No dia em que me sentei no primeiro restaurante que abrimos e provei o que estávamos a entregar, fiquei convencida que tínhamos um grande futuro pela frente. E não temos defraudado. Os números vêm comprovar que a estratégia do foco na qualidade estava certa. Nos restaurantes, temos todos os meses alcançado recordes de vendas. No restaurante de Telheiras, por exemplo, chegamos a servir 500 almoços. Crescemos 40% em volume nas refeições que vendemos em balcões de atendimento. O livre serviço continua a crescer a duplo dígito.

 

Nestes dois anos, desde que nasceu a marca, até agora, qual foi o volume de crescimento?

De duplo dígito, também. Estamos a falar de mais de 20 por cento em volume, em 2 anos, o que superou as nossas expectativas. O que mais nos deixa satisfeitos é que muito do nosso crescimento vem da taxa de repetição. O que significa também que ainda há muita gente que não provou e ainda temos muito estômago para conquistar. Não temos o objetivo de quota de mercado. Temos um objetivo de quota de estômago. Queremos, não só, todos os estômagos, mas cada vez mais fatias desse estômago. Não queremos captar só o jantar, queremos o jantar e o almoço. Queremos ter o Natal e a Páscoa.

 

O que mais nos deixa satisfeitos é que muito do nosso crescimento vem da taxa de repetição. O que significa também que ainda há muita gente que não provou e ainda temos muito estômago para conquistar.

 

O Continente tem uma área de inovação alimentar, em que desenvolvem novos produtos (por exemplo, produtos à base de insectos). Algum deles já entrou no mass market, ou seja, nos restaurantes?

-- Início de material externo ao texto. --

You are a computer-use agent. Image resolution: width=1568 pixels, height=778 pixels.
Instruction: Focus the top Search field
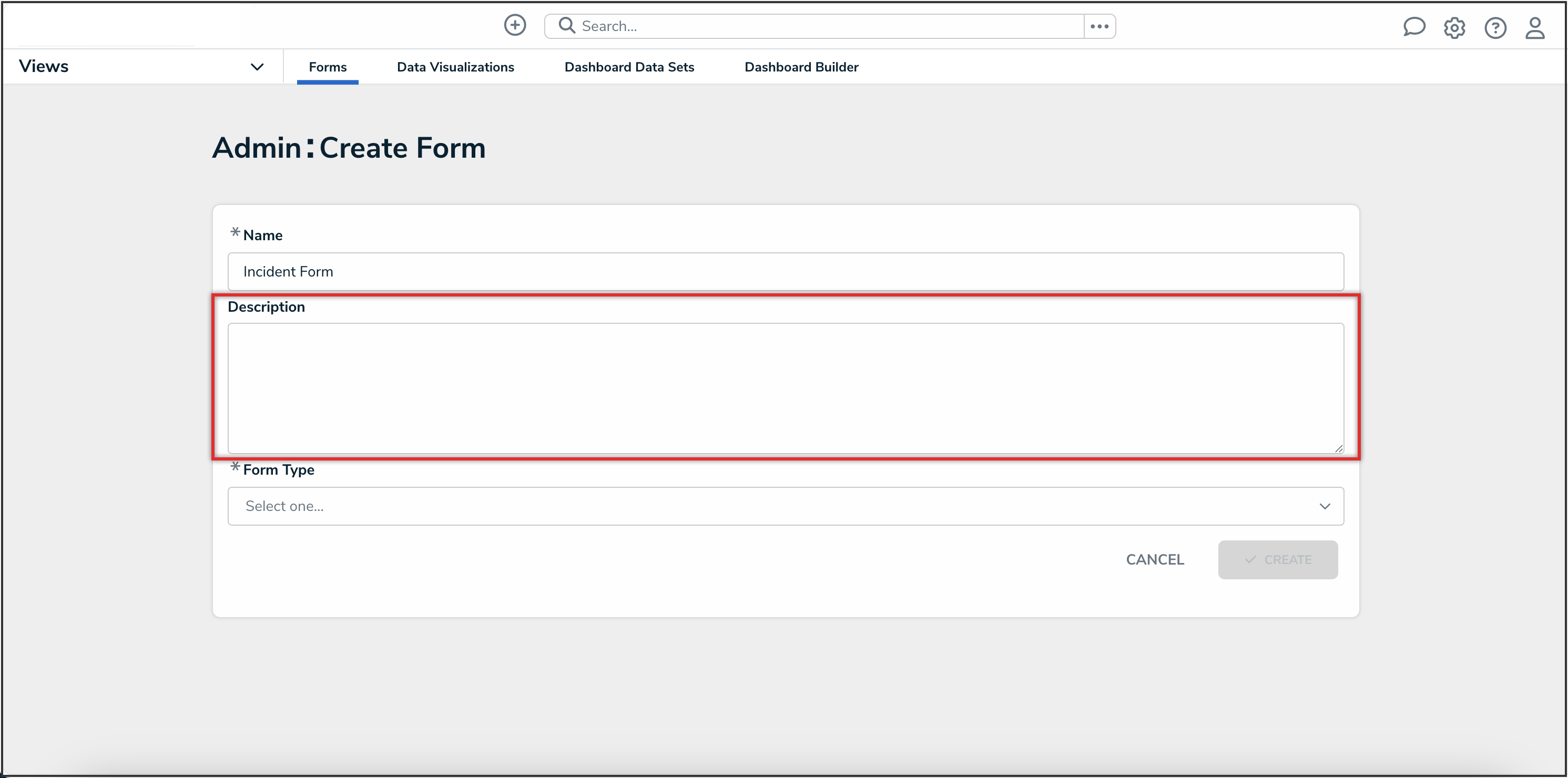pos(828,26)
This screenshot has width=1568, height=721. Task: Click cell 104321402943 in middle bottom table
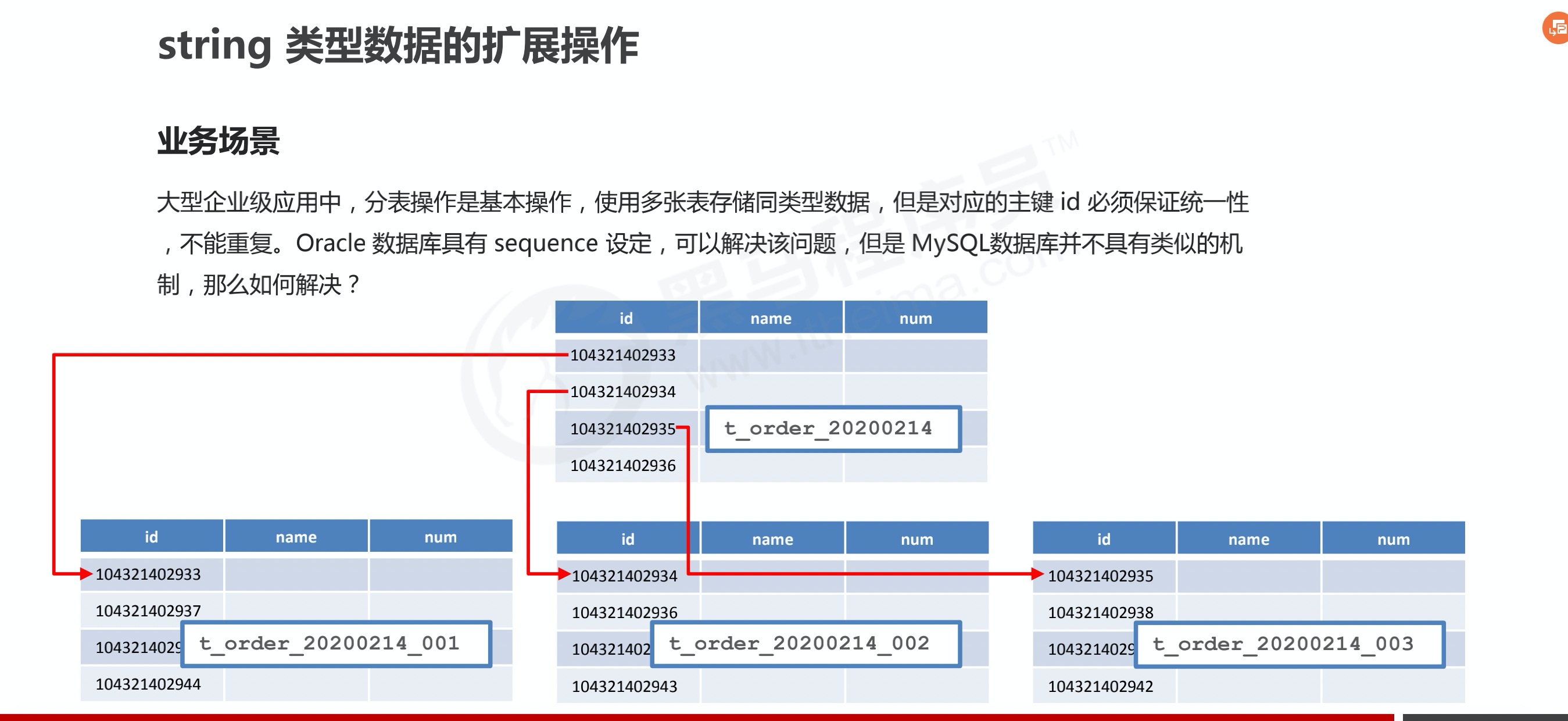[x=624, y=686]
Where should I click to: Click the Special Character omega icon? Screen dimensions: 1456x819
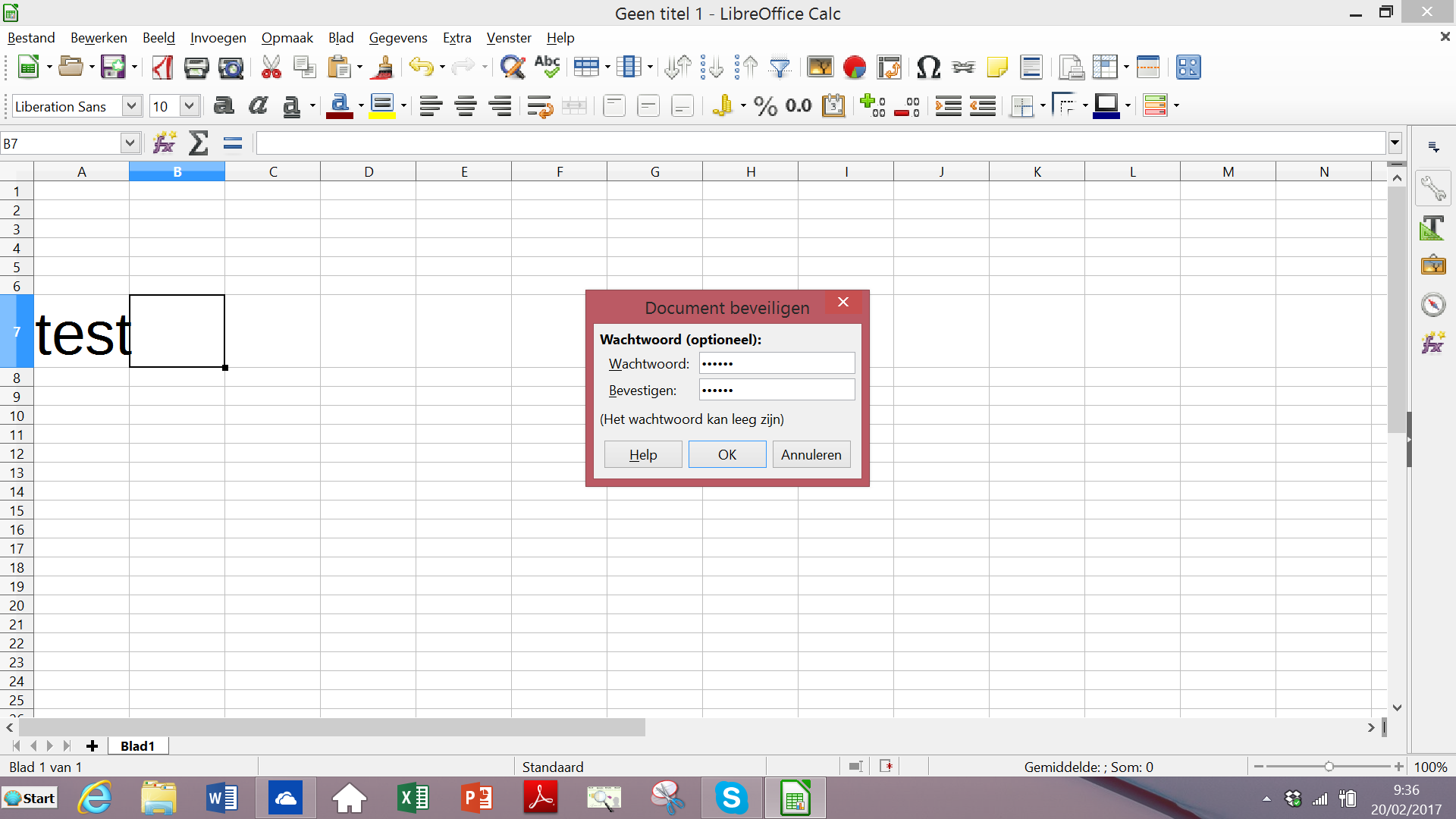pos(928,67)
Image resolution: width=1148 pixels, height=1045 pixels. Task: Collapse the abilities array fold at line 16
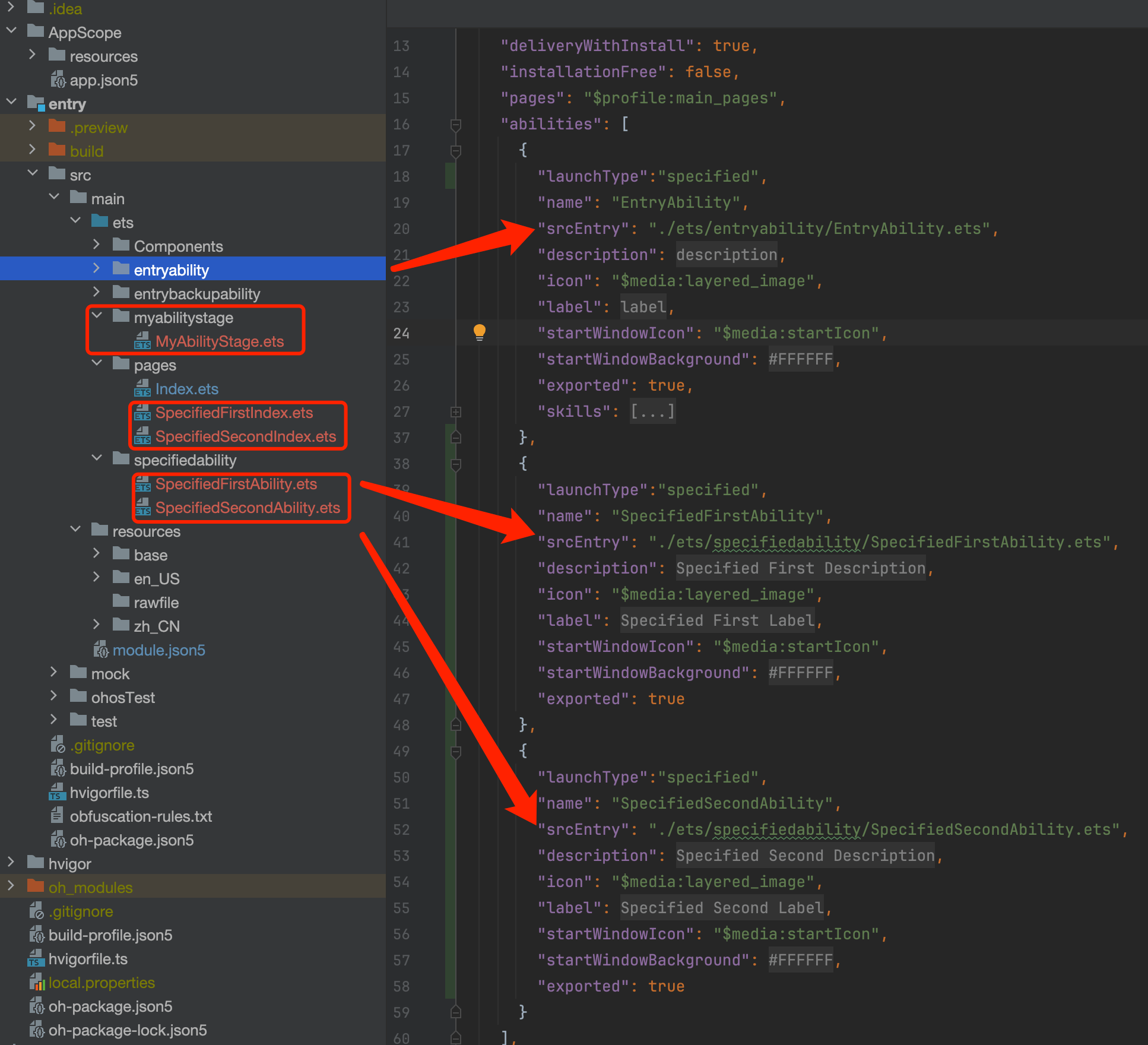pyautogui.click(x=456, y=124)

Não o produto, mas os ingredientes, sim. O chef André tem feito algumas experiências, muitas ligadas às algas, por exemplo, sobre como é que podemos temperar e acrescentar, ou nutrientes ou tempero, beneficiando de um maior equilíbrio nutricional. Mesmo não comunicando, há muita coisa que já fazemos com base nessa inovação. Há processos de confeção que permitem ter um melhor resultado, mas também há ingredientes que fazem esse caminho. A salicórnia, por exemplo, é um produto que ainda não está muito divulgado e que já usamos em algumas receitas, para reduzir a quantidade de sal que é adicionada.

 

Que iniciativas tem desenvolvido a MC para educar o paladar dos portugueses e promover a literacia alimentar?

É algo que me toca também bastante, porque durante anos estive muito envolvida nesses processos. Portugal tem uma estratégia integrada para a promoção da alimentação saudável, que nem todos os retalhistas subescreveram, infelizmente. Mas que nós não só subscrevemos, como quisemos liderar. Durante quatro anos, fizemos um caminho de redução de sal, açúcar e gorduras, em produtos muito consumidos pelos clientes. A redução de açúcar nos iogurtes ou de sal na sopa são alguns exemplos. Podemos comer de tudo, não podemos é comer na quantidade exagerada que comemos hoje, e temos de diversificar. A alimentação tem de ser mais equilibrada, não só para cada um de nós, enquanto consumidor, mas também para o planeta, que não aguenta produzir tantos alimentos.

Do ponto de vista da literacia, continuamos a investir na simplificação dos rótulos, sendo importante educar e ajudar a lê-los, para trazer essa tranquilidade e a confiança das pessoas. Este é um caminho que tem sido bem-sucedido.